Leonard Robinson; Led Africa Society

By Joe Holley
Washington Post Staff Writer
Saturday, July 29, 2006

Leonard H. Robinson Jr., 63, president and chief executive of the Africa Society and a former State Department official in the Reagan and Bush administrations, died July 25 of complications of a kidney infection at Washington Hospital Center.

Africa became Mr. Robinson's passion and his expertise during nearly four decades of public service. "Most Americans don't know anything about Africa, except Tarzan, Jane and wars," he told the Cleveland Plain Dealer in 2000, on the occasion of the first National Summit on Africa, which he organized. "Africa is portrayed as 'the glass is half empty,' not as 'the glass is half full.' We want to portray Africa in a way that it hasn't been portrayed before."

As an outgrowth of the Africa Summit, Mr. Robinson led efforts to create the Africa Society, a nonprofit, nonpartisan organization dedicated to strengthening public awareness and support for Africa. It came into existence in 2001.

In 2002, the Africa Society developed a multidisciplinary package of education materials that sought to integrate lessons and information about Africa into schools across the country.

"In the upcoming year, the role of U.S.-Africa relations will affect a collective group of more than 1.1 billion people," Mr. Robinson noted two years later, when the program was expanded. "Therefore, learning about the continent of Africa should not be treated as an elective. It is, in fact, a necessity."

C. Payne Lucas, former president of the nonprofit Africare, spoke of Mr. Robinson's strong convictions in a statement released by the Africa Society: "He believed that people could and would overcome centuries of economic and political impoverishment and geographic and social isolation by getting to know each other and by working cooperatively to resolve seemingly intractable problems."

Mr. Robinson was born in Winston-Salem, N.C., and attended Bennett College in Greensboro, N.C. He received a bachelor's degree from Ohio State University in 1964 and attended graduate school at the State University of New York at Binghamton. He also did postgraduate work at American University and the John F. Kennedy School of Government at Harvard University.

From 1964 to 1967, he was a Peace Corps volunteer in India and, at 23, was named the Peace Corps' associate director for India. He later became the agency's director of minority recruitment.

**Assigned task A:**
According to the obituary, in what year did the Africa Society come into existence?
**Assigned task B:**
From the obituary, copy the passage starting at "Mr. Robinson was" and ending at "at Harvard University.".
**Assigned task C:**
For each statement, say whether the obituary agrees with it, and quote the words that decide it: (i) Mr. Robinson received a bachelor's degree from Ohio State University in 1964. (ii) The first National Summit on Africa, which Mr. Robinson organized, took place in 2002. (iii) Mr. Robinson served as a Peace Corps volunteer in Kenya.

Dataset records

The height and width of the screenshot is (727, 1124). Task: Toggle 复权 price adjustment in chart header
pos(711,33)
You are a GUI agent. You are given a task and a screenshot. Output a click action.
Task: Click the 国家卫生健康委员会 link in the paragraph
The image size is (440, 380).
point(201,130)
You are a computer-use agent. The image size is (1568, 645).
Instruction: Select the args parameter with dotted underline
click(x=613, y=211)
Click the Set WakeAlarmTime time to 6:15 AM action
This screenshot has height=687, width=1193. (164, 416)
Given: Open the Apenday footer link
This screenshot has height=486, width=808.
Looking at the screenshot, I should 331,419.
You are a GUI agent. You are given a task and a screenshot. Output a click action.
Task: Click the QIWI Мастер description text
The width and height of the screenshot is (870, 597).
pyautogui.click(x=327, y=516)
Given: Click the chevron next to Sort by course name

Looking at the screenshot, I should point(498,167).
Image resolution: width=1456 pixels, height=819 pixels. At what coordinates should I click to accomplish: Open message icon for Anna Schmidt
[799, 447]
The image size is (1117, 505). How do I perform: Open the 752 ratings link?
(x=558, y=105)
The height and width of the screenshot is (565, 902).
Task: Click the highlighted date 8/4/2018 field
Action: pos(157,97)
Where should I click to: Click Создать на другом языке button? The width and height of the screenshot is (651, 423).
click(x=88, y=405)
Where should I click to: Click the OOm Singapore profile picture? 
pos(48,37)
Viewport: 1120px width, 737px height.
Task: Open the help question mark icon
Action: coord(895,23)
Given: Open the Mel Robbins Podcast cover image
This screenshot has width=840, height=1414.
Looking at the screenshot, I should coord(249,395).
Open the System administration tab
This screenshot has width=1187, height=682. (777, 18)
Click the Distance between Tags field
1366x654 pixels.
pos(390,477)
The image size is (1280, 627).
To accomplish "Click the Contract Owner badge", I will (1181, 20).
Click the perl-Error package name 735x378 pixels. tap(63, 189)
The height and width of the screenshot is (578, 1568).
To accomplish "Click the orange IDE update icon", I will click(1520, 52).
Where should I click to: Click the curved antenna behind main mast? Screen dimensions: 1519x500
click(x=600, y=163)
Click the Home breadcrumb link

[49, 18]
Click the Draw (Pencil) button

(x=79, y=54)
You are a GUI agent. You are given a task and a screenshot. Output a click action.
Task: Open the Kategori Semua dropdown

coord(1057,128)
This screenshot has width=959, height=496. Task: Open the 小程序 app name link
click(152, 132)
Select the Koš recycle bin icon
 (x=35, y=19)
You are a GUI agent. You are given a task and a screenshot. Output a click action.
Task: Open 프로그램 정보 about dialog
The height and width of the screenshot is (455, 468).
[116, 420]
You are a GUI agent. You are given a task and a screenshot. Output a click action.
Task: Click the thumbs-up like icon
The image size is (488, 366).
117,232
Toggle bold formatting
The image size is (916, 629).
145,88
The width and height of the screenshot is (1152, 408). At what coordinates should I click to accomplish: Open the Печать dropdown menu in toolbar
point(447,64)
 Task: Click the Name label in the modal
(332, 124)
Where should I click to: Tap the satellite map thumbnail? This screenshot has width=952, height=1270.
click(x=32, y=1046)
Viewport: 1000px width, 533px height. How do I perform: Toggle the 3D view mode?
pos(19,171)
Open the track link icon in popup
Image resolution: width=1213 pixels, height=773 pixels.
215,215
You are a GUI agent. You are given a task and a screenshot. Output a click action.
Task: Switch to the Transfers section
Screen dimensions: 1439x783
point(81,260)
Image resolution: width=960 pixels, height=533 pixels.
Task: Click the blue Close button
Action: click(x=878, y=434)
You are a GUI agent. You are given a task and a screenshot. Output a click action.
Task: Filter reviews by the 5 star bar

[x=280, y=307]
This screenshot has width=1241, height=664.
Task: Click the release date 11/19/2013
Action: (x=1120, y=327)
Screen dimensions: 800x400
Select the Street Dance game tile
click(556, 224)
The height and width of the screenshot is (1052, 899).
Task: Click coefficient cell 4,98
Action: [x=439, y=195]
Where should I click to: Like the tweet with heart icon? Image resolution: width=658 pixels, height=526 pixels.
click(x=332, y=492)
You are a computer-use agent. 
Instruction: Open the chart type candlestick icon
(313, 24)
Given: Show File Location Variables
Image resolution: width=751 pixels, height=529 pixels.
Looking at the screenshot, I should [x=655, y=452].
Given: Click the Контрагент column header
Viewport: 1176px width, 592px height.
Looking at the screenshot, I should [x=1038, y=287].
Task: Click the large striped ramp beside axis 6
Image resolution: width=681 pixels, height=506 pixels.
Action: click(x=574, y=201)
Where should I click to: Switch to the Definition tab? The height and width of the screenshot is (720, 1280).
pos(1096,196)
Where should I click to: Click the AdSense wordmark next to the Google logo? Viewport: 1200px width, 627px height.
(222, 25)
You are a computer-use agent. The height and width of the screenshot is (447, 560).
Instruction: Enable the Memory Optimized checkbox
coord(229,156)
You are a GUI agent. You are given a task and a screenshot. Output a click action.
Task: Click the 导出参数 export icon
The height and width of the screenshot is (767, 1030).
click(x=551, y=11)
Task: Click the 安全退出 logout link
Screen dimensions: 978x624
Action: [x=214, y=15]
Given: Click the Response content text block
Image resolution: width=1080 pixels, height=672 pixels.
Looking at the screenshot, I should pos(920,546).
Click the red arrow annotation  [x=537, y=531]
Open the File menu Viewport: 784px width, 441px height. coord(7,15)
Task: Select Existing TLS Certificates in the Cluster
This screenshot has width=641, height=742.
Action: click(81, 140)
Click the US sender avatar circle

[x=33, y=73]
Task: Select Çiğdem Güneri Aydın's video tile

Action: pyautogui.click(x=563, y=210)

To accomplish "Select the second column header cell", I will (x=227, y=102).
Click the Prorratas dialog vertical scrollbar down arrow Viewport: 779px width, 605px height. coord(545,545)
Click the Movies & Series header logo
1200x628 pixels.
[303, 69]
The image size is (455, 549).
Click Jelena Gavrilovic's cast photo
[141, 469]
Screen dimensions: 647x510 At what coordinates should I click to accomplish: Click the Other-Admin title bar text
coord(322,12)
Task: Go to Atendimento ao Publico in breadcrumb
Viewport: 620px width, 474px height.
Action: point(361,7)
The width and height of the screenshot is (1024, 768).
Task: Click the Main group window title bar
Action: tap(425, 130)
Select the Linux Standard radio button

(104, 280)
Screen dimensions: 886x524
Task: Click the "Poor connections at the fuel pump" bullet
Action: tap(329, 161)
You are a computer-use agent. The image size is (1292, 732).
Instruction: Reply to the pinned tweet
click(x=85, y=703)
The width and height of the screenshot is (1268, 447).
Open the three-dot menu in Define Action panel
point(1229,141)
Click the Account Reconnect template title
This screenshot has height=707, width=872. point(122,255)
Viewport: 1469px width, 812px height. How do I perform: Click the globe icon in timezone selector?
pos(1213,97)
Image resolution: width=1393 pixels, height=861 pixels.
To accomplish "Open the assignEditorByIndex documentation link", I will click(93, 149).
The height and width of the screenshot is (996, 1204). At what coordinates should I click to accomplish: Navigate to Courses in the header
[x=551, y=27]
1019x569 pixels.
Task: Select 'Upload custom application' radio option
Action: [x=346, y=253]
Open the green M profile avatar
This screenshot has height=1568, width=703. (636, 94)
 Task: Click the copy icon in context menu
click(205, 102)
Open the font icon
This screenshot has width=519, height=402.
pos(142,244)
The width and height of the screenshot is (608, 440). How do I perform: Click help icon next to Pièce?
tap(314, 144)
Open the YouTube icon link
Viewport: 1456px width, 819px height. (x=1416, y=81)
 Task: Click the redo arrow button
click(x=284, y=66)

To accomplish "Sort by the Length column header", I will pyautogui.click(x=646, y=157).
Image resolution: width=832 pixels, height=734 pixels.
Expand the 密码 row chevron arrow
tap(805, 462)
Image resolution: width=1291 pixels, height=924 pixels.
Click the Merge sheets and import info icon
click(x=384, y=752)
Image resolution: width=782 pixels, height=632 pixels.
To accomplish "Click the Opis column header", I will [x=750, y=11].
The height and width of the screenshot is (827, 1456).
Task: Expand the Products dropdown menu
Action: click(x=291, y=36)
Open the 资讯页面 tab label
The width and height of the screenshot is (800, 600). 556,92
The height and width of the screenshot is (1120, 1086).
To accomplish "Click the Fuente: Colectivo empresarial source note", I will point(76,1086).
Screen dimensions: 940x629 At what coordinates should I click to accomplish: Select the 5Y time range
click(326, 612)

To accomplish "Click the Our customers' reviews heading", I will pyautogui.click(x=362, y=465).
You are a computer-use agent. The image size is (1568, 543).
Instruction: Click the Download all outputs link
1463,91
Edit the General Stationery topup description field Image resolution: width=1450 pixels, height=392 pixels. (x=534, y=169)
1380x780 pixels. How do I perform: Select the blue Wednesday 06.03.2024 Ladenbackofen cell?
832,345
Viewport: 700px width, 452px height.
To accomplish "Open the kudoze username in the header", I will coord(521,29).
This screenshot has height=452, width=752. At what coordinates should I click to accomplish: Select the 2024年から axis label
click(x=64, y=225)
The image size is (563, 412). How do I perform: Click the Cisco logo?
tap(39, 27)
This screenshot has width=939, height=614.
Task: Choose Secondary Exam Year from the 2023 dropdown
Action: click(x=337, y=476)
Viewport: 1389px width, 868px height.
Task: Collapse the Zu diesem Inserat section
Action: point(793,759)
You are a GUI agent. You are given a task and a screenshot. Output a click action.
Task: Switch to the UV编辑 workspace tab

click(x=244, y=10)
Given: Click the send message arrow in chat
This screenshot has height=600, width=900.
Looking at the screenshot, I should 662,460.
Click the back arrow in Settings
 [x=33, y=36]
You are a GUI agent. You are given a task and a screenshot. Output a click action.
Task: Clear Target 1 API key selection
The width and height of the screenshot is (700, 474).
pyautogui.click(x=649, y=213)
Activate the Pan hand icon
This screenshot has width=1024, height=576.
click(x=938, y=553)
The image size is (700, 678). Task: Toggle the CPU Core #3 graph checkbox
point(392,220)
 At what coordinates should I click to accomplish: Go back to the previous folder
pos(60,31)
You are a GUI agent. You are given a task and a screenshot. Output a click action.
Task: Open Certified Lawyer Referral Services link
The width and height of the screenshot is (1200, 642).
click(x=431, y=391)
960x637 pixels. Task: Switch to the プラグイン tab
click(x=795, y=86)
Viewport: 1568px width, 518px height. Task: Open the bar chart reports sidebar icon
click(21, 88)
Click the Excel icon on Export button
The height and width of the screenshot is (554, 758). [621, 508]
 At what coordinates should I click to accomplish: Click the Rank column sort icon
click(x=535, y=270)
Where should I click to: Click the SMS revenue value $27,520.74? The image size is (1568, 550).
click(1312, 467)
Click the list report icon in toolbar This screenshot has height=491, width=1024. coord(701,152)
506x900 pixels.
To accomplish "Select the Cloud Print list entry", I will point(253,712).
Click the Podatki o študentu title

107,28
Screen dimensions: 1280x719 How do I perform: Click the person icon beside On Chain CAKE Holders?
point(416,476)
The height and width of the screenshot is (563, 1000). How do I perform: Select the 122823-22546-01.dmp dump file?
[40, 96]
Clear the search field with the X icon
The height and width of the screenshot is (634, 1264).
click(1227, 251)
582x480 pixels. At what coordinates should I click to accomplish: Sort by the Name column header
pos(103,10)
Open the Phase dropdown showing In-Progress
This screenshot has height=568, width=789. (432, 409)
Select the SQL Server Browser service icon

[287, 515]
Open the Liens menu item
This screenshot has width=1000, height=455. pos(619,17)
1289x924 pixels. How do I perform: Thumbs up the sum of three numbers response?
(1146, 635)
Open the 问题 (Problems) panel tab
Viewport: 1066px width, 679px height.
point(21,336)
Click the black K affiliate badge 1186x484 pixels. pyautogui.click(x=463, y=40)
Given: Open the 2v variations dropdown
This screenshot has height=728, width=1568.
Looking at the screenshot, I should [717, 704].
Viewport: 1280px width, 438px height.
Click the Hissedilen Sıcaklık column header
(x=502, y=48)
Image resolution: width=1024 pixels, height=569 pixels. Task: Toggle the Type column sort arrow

**Task response A:**
2001

**Task response B:**
Mr. Robinson was born in Winston-Salem, N.C., and attended Bennett College in Greensboro, N.C. He received a bachelor's degree from Ohio State University in 1964 and attended graduate school at the State University of New York at Binghamton. He also did postgraduate work at American University and the John F. Kennedy School of Government at Harvard University.

**Task response C:**
(i) Yes: "He received a bachelor's degree from Ohio State University in 1964"
(ii) No: "he told the Cleveland Plain Dealer in 2000, on the occasion of the first National Summit on Africa, which he organized"
(iii) No: "From 1964 to 1967, he was a Peace Corps volunteer in India"